In [17]:
import torch
import torchtext
from torchtext.data.utils import get_tokenizer
import nltk
from nltk.stem import PorterStemmer
from nltk.corpus import stopwords
from torch.utils.data import Dataset, DataLoader
from sklearn.feature_extraction.text import CountVectorizer
from nltk.probability import FreqDist
import re

# The Universal Pipeline for the Text Processing

. We create a custom class, TextDataset, serving as our data container. The init method initializes the dataset with the input text data. The len method returns the total number of samples in the dataset, and the getitem method allows us to access a specific sample at a given index. This class, extending PyTorch's Dataset, allows us to organize and access our text data efficiently.

In [56]:
# Create a CLass
class TextDataset(Dataset):
    def __init__(self, text):
        self.text = text
    def __len__(self):
        return len(self.text)
    def __getitem__(self, idx):
        return self.text[idx]

**Using helper functions**

For convenience, we'll use helper functions for preprocessing and encoding. preprocess_sentences combines the techniques we've covered; we can also customize it to only include specific techniques depending on the problem. We've chosen CountVectorizer in encode_sentences to convert the cleaned sentences into arrays. We've included an extract_sentences function that uses regular expressions (regex) to convert English sentences. While regex is beyond the scope of this course, we've included it here for potential use in the pre-exercise code.


In [35]:
# Create a list of stopwords
stop_words = set(stopwords.words("english"))

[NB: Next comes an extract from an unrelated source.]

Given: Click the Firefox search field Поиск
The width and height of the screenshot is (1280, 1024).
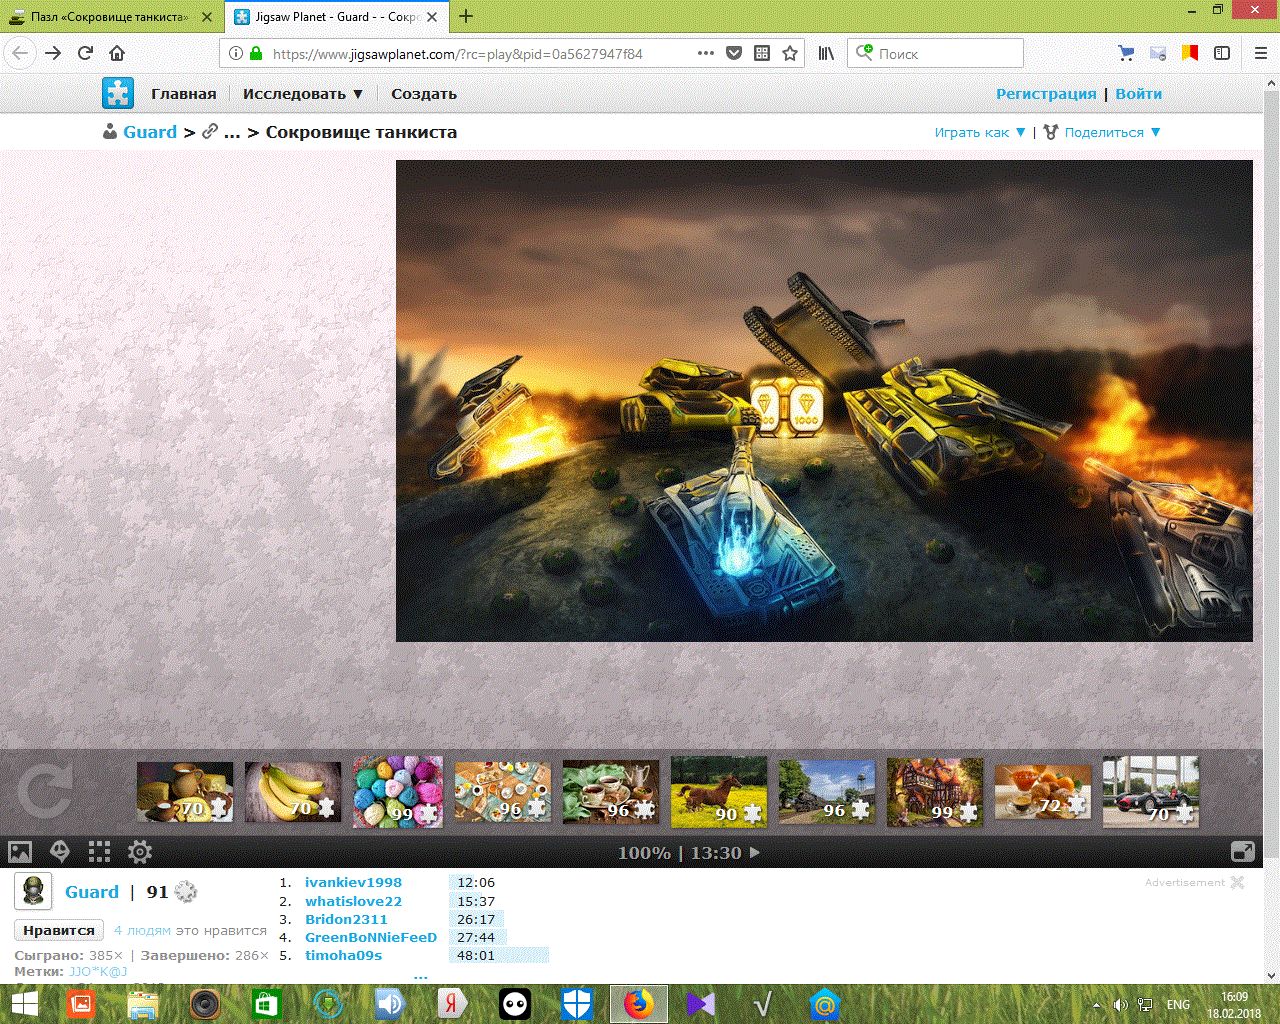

# Initialize the tokenizer and stemmer
tokenizer = get_tokenizer("basic_english")
stemmer = PorterStemmer() 

def preprocess_sentences(sentences):
    processed_sentences = []
    
    for sentence in sentences:
        sentence = sentence.lower()
        tokens = tokenizer(sentence)
        tokens = [token for token in tokens if token not in stop_words]
        tokens = [stemmer.stem(token) for token in tokens]
        
        freq_dist = FreqDist(tokens)
        threshold = 1
        tokens = [token for token in tokens if freq_dist[token] > threshold]
        processed_sentences.append(' '.join(tokens))
        
    print("Processed sentences:", processed_sentences)  # Debug print
    return processed_sentences

In [47]:
def preprocess_sentences(sentences):
    processed_sentences = []
    
    for sentence in sentences:
        sentence = sentence.lower()
        tokens = tokenizer(sentence)
        tokens = [token for token in tokens if token not in stop_words and token.isalpha()]  # Ensure only alphabetic tokens are retained
        tokens = [stemmer.stem(token) for token in tokens]
        
        # Remove frequency threshold to retain as many tokens as possible
        processed_sentences.append(' '.join(tokens))
        
    print("Processed sentences:", processed_sentences)  # Debug print
    return processed_sentences

In [50]:
def encode_sentences(sentences):
    vectorizer = CountVectorizer()
    X = vectorizer.fit_transform(sentences)
    encoded_sentences = X.toarray()
    return encoded_sentences, vectorizer

In [51]:
def extract_sentences(data):
    sentences = re.findall(r'[A-Z][^.!?]*[.!?]',data)
    
    return sentences

**Constructing the text processing pipeline**

Now, let's construct our text processing pipeline. We define a function text_processing_pipeline that takes raw text as input. Within this function, we preprocess the text using the preprocess_sentences function. This returns a list of tokens. Next, we convert these tokens into numerical vectors using the encode_sentences function. After encoding, we instantiate our PyTorch TextDataset with the numerical vectors, then initialize a DataLoader with this dataset. The DataLoader will allow us to iterate over the dataset in manageable batches of size two and in a shuffled manner, ensuring a diverse mix of examples in each batch.


In [52]:
def text_processing_pipeline(text):
    tokens = preprocess_sentences(text)
    encoded_sentences, vectorizer = encode_sentences(tokens)
    dataset = TextDataset(encoded_sentences)
    dataloader = DataLoader(dataset, batch_size=2, shuffle=True)
    return dataloader, vectorizer


**Applying the text processing pipeline**

With our text processing pipeline function ready, we can apply it to any text data. Let's say we have two sentences: "This is the first text data" and "And here is another one". We call the extract sentences function to convert the text to sentences. We feed each of these sentences into our text_processing_pipeline function. This preprocesses, encodes, and loads them into individual DataLoaders, stored in the dataloaders list using list comprehension. We also store an instance of the vectorizer created during encoding to access the feature names for each vector. Finally, the print statement uses the next iter combination and allows us to access the batches of data from the dataloaders. The output is the first ten components of the first batch in the dataloader. It contains the encoded representation of the sentences that represent the frequency of the first five words in the vocabulary for each sentence.


In [57]:
# Applying the text processing pipeline
text_data = "This is the first text data. And here is another one."
sentences = extract_sentences(text_data)

dataloaders = []
vectorizers = []

for text in sentences:
    dataloader, vectorizer = text_processing_pipeline([text])  # Pass as list of one sentence
    dataloaders.append(dataloader)
    vectorizers.append(vectorizer)

for vectorizer in vectorizers:
    print("Feature names:", vectorizer.get_feature_names_out()) 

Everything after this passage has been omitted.